Selena turned to Decker and opened her eyes wide. “Twenty-five thousand dollars, final offer.”
A suspicious smirk slowly appeared on Decker’s face. “You’ve got a deal. Get in!”
Selena and Riley didn’t need an embossed invitation, and disappeared inside the aircraft in a heartbeat.
“Looks like we’re going to have to finish this discussion another time, Peter,” Decker said. He walked under the wing of the enormous flying boat and climbed into the door at the back of the plane.
“There is no discussion. You smashed my cats. I want my money back.”
“Maybe over some eel claypot rice down at Sun’s?”
“You’d better not come back to Hong Kong, Mitch!”
Decker closed the door and secured the lock. He walked past his two visitors on the way to the cockpit. The woman looked horrified.

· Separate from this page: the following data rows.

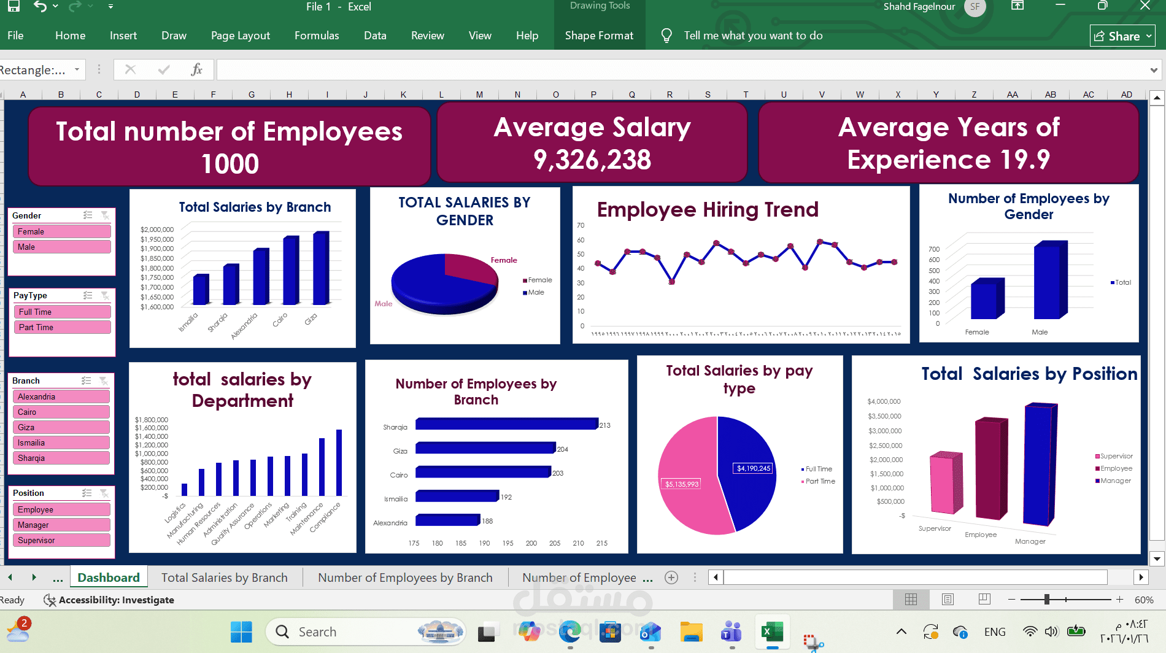The width and height of the screenshot is (1166, 653).
Task: Click the Tell me lightbulb icon
Action: pyautogui.click(x=667, y=36)
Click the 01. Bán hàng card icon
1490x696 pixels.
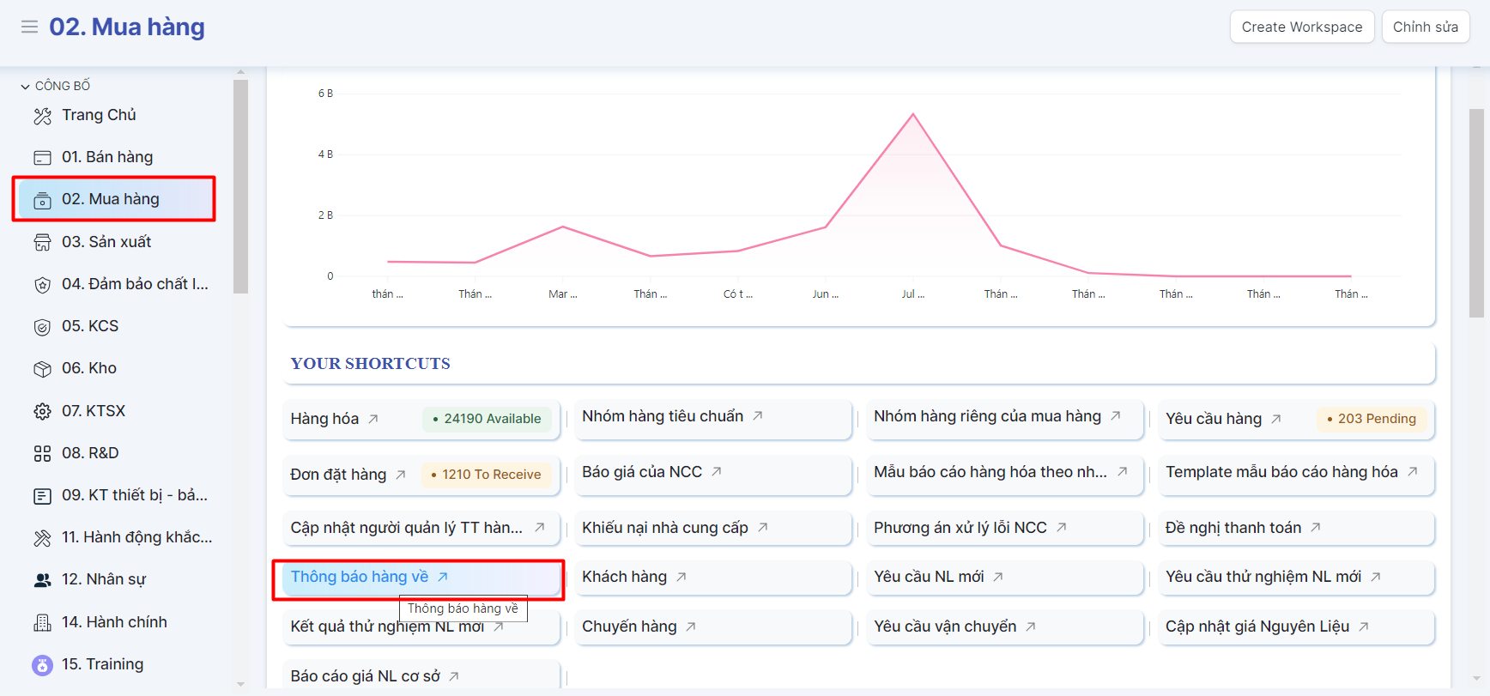(x=42, y=158)
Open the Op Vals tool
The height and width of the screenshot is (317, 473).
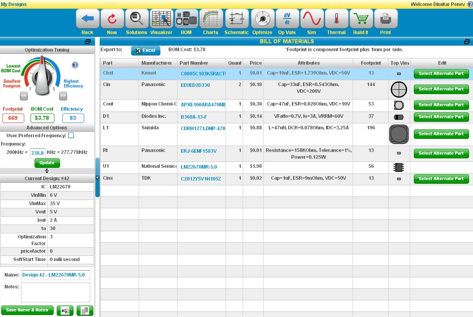coord(287,19)
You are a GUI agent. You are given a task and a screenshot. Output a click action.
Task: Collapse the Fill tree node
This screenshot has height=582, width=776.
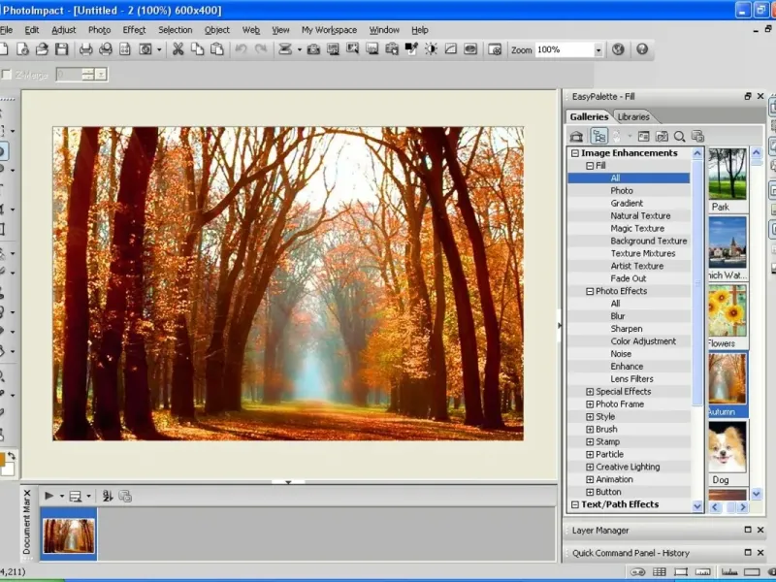tap(590, 166)
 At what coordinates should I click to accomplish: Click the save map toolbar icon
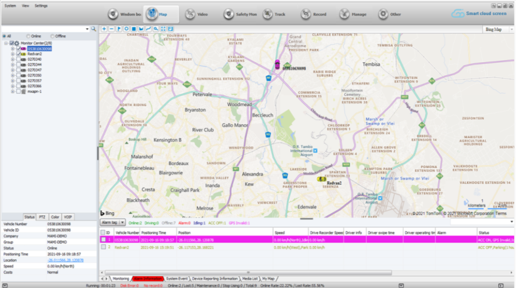click(x=170, y=29)
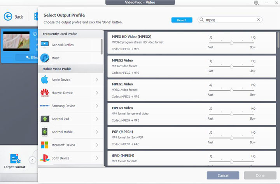Choose the PSP (MPEG4) profile

pyautogui.click(x=156, y=137)
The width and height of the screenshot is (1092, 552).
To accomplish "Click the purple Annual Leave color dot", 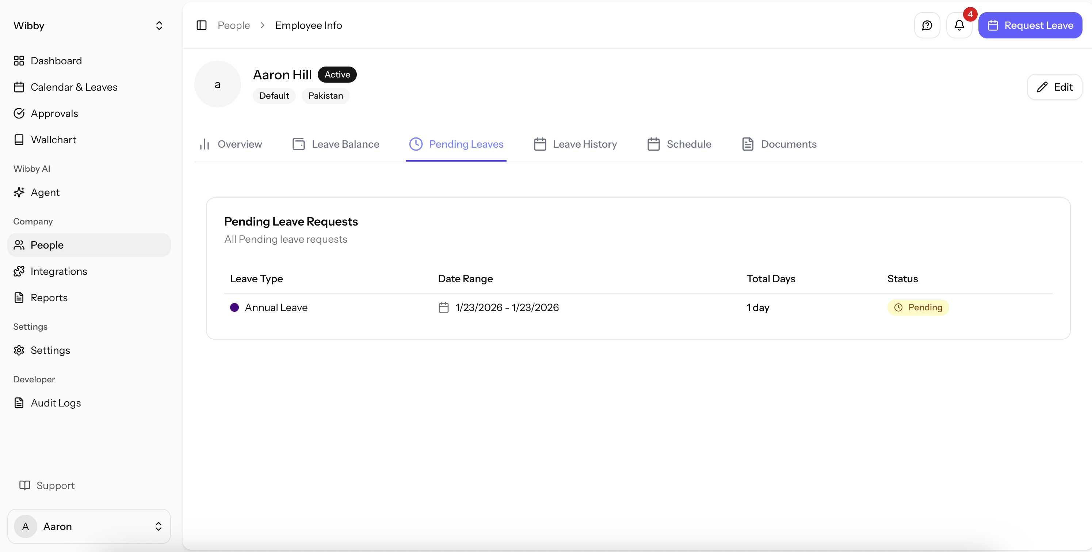I will (235, 307).
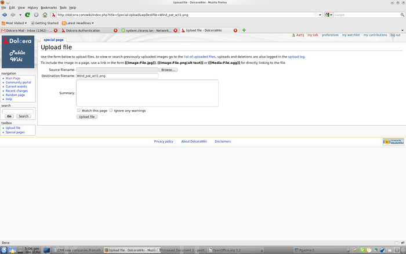Reload the page with the refresh icon
Image resolution: width=406 pixels, height=254 pixels.
(27, 14)
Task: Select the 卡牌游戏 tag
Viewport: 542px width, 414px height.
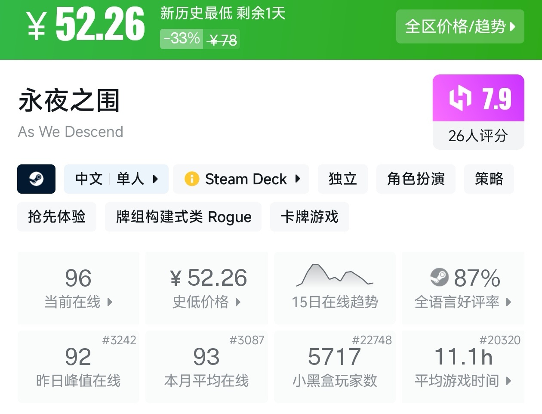Action: (309, 217)
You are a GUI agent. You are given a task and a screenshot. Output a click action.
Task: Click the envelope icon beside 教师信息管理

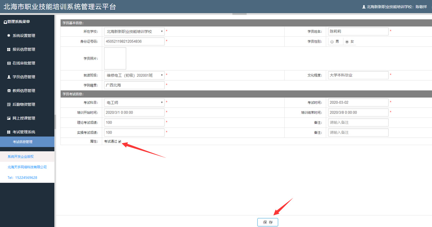pos(9,91)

“What’s the problem now?” he asked.
“There’s nowhere to sit!”
“It’s a goddamn cargo plane,” he said. “You sit up front with me.”
They strapped into the seats up in the cockpit and Decker started to go through the takeoff checklist. Outside on the docks he heard the men shouting and then a few isolated gunshots followed by the distinctive sound of a bullet ricocheting off metal. “Wait a goddam minute!” he boomed, leaning out his window. “Was that my plane they just hit?”
The men on the docks were much closer now, and two of them were holding pistols. They each aimed at him and fired more shots. He saw Peter Ying was running away into a side street behind the docks.
As a second bullet whistled past his head he felt someone grab his shoulder and pull him back inside the cockpit. He turned to see Riley Carr looking down at him.
“Not a good idea mate, these bastards mean business.”
“They shot my plane!”
“And they’re getting closer by the second,” Riley said, looking out of the small window on the portside just behind the pilot’s seat.
“Mr Decker,” Selena said, her Oxford accent cutting through the humidity like a solid silver entrée knife, “Perhaps it’s time we took off?”
Another bullet pinged off the fuselage outside the cockpit. “Damn it!” Decker took off his hat and tossed it over his shoulder as he fired up the first engine. It spluttered to life, belching a thick cloud of gray smoke out of its exhaust outlets, and they all felt the bass vibrations moving through the old plane. “Tell me,” he said as he fired up the second engine. “Why are these men trying to kill you again — something about a journal?”
“I’ll tell you later,” Selena said. “Please just get this thing airborne!”